An after the event (ATE) policy is not a consumer credit agreement, the High Court has ruled.

Karen Jennifer Tilby had sought damages following a car accident involving a Perfect Pizza employee.

An after the event (ATE) policy is not a consumer credit agreement, the High Court has ruled.

Karen Jennifer Tilby had sought damages following a car accident involving a Perfect Pizza employee.

Tilby had a conditional fee arrangement with her solicitors Amelans, which took out a Temple Legal Protection ATE policy. This is a policy where the premium is not paid until the conclusion of the case.

Perfect Pizza settled with Tilby for £2,000 and agreed to pay her reasonable costs, which she claimed were £6,160, including the sum of the insurance premium.

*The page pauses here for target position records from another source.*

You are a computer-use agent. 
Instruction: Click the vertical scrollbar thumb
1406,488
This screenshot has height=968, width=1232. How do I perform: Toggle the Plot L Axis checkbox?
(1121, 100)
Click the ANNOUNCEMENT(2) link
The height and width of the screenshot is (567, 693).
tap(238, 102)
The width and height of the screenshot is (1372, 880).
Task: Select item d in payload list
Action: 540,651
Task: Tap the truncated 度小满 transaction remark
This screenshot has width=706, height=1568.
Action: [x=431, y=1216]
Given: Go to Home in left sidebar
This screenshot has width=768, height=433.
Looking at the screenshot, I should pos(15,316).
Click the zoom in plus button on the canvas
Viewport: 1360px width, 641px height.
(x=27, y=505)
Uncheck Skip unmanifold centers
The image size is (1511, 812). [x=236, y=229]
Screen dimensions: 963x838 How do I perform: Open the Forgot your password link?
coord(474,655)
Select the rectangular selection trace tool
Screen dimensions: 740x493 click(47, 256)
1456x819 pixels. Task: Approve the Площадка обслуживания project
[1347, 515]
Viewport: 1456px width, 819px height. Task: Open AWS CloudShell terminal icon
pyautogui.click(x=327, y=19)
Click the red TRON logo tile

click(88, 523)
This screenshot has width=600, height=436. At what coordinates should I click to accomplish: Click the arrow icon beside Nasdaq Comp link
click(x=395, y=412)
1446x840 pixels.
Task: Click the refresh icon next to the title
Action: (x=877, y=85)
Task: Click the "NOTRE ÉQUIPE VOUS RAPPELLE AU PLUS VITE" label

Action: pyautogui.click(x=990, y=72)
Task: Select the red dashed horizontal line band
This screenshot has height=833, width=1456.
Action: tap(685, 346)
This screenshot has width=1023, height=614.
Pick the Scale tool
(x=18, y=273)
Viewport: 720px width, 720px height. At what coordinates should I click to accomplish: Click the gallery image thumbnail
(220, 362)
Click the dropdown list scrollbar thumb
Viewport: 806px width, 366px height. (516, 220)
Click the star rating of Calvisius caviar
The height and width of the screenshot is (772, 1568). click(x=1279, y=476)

Perfect Pizza argued that to allow payment of the premium at the conclusion of the case was to provide Tilby with credit and so was subject to the Consumer Credit Act [1974].

It argued that, since the credit agreement had not been properly executed, it was unenforceable.

However, Tilby argued that the policy was akin to a no-win no-fee agreement, not a credit agreement.

Judge Hirst found that the policy was not a consumer credit agreement because there was no significant deferment of payment. Perfect Pizza did not appeal.

Amelans partner Andrew Twambley said the firm was ecstatic over the win.

"This returns people to the place they were in, were legal aid not taken away," he said.